(Task brief) When the word "Analytics" shows up in a line of the records below, copy that line.

(Material provided)
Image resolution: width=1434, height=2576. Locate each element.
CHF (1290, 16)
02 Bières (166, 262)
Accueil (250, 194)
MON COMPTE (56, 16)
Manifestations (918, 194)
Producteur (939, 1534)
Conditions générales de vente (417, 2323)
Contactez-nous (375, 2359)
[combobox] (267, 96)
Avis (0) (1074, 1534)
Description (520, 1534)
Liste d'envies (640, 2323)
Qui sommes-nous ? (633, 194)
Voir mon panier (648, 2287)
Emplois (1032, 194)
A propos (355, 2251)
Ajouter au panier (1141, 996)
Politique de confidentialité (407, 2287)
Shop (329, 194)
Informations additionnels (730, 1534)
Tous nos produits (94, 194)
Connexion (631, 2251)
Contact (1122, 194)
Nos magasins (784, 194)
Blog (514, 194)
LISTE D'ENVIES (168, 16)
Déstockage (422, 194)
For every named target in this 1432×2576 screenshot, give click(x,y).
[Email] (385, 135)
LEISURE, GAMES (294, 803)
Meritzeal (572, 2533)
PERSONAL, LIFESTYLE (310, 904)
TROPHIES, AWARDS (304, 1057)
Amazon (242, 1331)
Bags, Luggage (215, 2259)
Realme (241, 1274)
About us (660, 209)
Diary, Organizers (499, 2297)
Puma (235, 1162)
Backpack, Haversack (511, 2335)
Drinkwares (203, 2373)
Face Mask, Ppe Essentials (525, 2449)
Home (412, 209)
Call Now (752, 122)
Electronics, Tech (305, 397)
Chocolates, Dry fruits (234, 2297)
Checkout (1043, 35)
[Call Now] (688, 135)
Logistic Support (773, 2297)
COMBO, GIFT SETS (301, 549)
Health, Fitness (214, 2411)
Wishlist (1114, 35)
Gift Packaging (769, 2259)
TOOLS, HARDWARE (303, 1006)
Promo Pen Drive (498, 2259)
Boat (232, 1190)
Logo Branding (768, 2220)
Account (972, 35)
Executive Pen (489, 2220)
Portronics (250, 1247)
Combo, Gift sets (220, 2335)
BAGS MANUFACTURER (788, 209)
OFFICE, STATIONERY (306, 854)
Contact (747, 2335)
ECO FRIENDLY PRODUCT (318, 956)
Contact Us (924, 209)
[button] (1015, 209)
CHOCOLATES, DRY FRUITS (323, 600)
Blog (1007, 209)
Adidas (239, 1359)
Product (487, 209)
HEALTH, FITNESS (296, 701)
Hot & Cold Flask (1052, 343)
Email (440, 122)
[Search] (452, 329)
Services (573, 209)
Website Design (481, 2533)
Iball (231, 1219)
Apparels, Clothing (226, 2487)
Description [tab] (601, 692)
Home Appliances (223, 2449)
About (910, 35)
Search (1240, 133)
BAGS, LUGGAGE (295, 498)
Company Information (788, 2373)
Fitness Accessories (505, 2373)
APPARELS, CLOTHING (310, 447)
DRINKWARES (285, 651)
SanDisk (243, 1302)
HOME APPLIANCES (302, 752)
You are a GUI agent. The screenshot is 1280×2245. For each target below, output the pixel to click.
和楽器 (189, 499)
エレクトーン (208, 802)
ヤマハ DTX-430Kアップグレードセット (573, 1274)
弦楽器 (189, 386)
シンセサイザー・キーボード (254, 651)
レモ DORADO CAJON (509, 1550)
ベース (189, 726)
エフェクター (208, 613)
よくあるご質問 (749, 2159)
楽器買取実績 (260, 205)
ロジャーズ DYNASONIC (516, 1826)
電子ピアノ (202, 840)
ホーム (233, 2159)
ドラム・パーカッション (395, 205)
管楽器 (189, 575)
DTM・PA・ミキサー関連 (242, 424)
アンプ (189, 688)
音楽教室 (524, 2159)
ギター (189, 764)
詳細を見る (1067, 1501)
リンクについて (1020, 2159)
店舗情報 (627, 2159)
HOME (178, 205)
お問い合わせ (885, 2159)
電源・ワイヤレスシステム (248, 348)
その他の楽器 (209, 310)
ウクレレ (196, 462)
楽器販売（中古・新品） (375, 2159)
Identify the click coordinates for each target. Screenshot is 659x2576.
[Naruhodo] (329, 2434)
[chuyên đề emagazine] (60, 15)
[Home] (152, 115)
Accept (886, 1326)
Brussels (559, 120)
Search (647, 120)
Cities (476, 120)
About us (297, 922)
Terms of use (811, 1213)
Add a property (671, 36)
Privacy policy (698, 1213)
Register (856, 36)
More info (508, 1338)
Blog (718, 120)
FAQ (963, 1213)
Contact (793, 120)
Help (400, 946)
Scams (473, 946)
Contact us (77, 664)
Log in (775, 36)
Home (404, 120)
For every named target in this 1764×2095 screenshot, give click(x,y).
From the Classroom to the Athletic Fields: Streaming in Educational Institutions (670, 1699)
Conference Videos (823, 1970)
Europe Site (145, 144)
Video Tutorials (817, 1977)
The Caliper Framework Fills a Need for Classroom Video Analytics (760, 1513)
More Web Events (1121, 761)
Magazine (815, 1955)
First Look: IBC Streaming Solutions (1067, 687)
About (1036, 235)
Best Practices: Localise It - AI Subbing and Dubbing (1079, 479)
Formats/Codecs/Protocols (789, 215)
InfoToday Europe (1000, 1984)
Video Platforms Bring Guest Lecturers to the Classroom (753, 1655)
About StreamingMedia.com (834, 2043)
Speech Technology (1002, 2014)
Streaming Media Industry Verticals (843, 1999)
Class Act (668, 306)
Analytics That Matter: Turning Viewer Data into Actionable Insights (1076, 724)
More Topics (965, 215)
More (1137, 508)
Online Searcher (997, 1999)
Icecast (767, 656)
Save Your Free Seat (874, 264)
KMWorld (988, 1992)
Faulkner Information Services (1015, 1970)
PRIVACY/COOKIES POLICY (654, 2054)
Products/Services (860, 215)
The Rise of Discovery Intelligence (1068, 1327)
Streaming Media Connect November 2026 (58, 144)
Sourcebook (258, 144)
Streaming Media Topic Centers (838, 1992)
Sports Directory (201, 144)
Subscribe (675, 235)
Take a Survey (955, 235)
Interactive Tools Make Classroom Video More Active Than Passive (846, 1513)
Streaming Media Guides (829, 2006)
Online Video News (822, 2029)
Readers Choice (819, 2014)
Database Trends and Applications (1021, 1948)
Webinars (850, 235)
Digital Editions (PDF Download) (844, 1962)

(Response)
The Caliper Framework Fills a Need for Classroom Video Analytics (760, 1513)
Analytics That Matter: Turning Viewer Data into Actionable Insights (1076, 724)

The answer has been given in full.